Baker: We started out with AFC (now Tellabs) products offering DSL in our small towns. We have one large town, which is kind of a hub; we actually have a tandem switch there. Our bottlenecks were coming into our towns. We would have 100 customers working off of one T1 out there, and our subscription rate was terrible. I looked at several platforms and we teamed up with Tellabs. We put GigE backhauls in all of our 1000 Multi-service access platform (MSAP) products in our towns and connected them with fiber to future-proof the network. I think that will last at least until I retire. We erased that bottleneck going into our towns-that was our main problem. Now we're focusing more on getting bandwidth into our rural areas out of the towns.

We're putting in 1000s and running fiber to them if we can, and if we can't, we'll put in Inverse Multiplexing over ATM (IMA) groups. We have the Tellabs' 7345 to aggregate the GigE connections coming in from all the towns. It's taking a load off our routers by going to pure IP instead of ATM. Instead of having to put VCCs and do all that routing to our routers coming in over T1s, the 7345 can do some of that switching. We try to use different VLANs for all of our different towns and separate them there instead of at the router.

Fierce Telecom: Talk a bit about your last mile broadband deployment strategy. Up till now, were you just deploying basic ADSL or a mix of ADSL and ADSL2+?

Baker: We had pretty much G.lite everywhere. When we made the transition to GigE, we went to ADSL2+. Then we had the Telliant 5000 platform in our main town (DeLeon) and we changed it out with a Tellabs 1150 with VDSL. In our main town we now have VDSL. I only live a couple of blocks from the office and I have 25 Mbps at my house.

Fierce Telecom: How has DSL and overall broadband network technology evolved and improved over the years for Comanche?

Baker: I guess speed is the main thing. We went from offering a maximum of 768 Kbps, and it wasn't more than two years ago that our main subscription rate was 192 Kbps. Now, our bottom is 768 Kbps, and we can offer up to 6 Mbps. We're getting requests for Ethernet services from hospitals and schools.

FierceTelecom: So you're starting to see higher bandwidth demands from your overall business customer base and what are their requirements?

Baker:
Typically, most customers want more bandwidth for fewer dollars. You try to sell them 6 Mbps DSL service when they want 10 Mbps Ethernet circuit for the same price. With some of the money factored into what we can charge, we are finding that sometimes Ethernet can be cheaper to provide than high-rate DSL. It looks like that's where the trend's going to us: more business customers are going to want Ethernet instead of DSL.

Fierce Telecom: Although Ethernet is a 30-plus year old technology, how has it evolved to meet your needs as a service provider in terms of reliability and speed?

Baker: I believe since we erased our bottlenecks, our reliability has gone up especially since we put in more fiber. As you know, fiber is going to be more reliable than putting in T1s out there. Our reliability has gone up.
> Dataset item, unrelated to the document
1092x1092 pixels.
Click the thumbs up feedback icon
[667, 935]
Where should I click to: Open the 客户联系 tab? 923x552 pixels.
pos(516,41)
Our customers are happier because they are getting better speeds and are being more productive. It's a win-win for everybody.

Fierce Telecom: In addition to injecting your network with Ethernet capabilities, you mentioned you expanded your fiber backhaul network. What benefits does more fiber bring to an independent telco like Comanche?

Baker: Yes. We also had DLCs that we connected with fiber to get the bandwidth up out in the rural areas.

FierceTelecom: Speaking of fiber, are you looking at any Fiber to the premises projects?

Baker: We haven't gone down that path yet, and right now we don't have any plans to. We're working with 32 percent take rate and it's going up. You know the story of the rural telephone company has gone from losing lines to picking up broadband.